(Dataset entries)
=======
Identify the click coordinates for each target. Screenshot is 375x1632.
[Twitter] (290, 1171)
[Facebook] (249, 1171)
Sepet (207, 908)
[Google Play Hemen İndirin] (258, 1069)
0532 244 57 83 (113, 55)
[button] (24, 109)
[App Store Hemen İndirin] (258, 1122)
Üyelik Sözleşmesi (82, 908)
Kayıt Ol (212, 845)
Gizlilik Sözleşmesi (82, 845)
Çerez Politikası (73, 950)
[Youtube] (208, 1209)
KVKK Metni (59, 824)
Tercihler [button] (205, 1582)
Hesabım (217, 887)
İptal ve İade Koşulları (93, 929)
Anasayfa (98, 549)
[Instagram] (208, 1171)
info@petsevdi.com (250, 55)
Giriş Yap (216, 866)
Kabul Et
=======
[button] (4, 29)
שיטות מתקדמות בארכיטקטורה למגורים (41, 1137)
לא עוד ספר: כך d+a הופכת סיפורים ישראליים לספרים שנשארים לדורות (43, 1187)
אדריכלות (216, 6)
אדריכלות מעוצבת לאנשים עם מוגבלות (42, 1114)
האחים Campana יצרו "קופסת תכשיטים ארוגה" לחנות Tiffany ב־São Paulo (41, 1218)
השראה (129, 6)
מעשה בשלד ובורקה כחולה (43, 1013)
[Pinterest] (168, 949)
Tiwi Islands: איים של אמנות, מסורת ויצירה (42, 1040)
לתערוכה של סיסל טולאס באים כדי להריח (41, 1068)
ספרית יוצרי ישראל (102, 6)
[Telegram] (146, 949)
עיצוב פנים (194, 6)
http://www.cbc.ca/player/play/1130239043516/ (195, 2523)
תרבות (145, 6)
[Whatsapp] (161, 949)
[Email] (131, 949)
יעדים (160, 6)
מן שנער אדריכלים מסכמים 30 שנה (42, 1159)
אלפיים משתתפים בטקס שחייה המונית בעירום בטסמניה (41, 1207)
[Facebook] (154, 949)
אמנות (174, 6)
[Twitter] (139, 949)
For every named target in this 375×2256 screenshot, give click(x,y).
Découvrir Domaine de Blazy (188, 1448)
=======
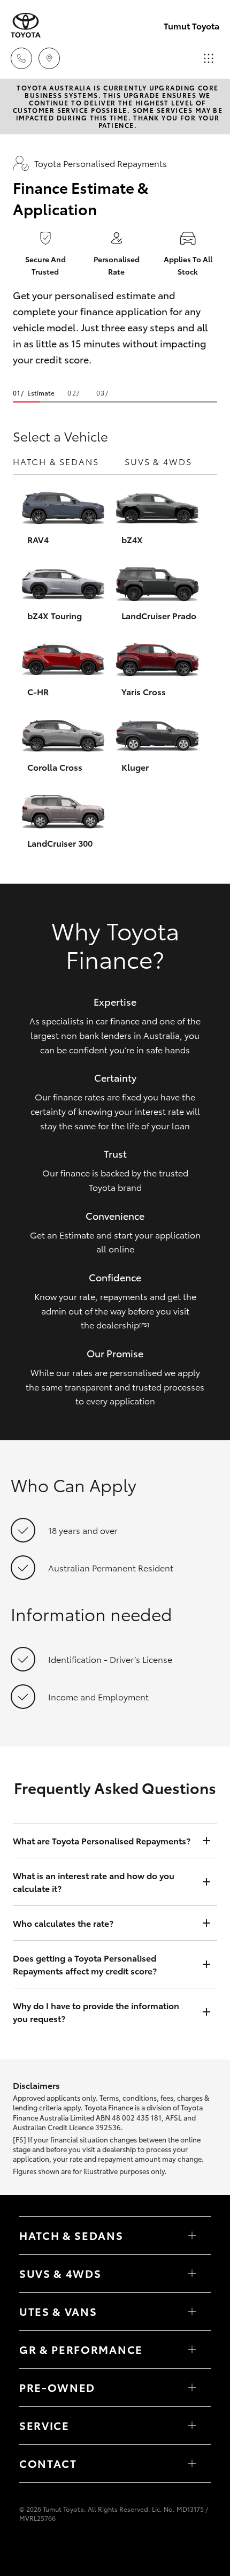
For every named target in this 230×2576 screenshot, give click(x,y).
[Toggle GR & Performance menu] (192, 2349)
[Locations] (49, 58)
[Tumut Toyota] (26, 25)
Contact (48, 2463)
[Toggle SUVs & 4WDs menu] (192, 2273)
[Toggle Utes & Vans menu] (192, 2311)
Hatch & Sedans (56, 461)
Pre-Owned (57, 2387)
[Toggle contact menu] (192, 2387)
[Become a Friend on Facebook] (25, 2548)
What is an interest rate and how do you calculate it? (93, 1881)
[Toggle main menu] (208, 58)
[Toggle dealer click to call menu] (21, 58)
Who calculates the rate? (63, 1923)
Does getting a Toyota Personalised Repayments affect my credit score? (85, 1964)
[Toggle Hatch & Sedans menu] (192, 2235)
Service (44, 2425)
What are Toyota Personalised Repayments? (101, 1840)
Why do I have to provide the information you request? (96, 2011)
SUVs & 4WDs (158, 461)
=======
(Problem details) Please copy the lines above from the line with "Pre-Owned (57, 2387)" up to and including the line with "[Toggle dealer click to call menu] (21, 58)", exactly as written and with nothing else.

(Answer to this problem)
Pre-Owned (57, 2387)
[Toggle contact menu] (192, 2387)
[Become a Friend on Facebook] (25, 2548)
What is an interest rate and how do you calculate it? (93, 1881)
[Toggle main menu] (208, 58)
[Toggle dealer click to call menu] (21, 58)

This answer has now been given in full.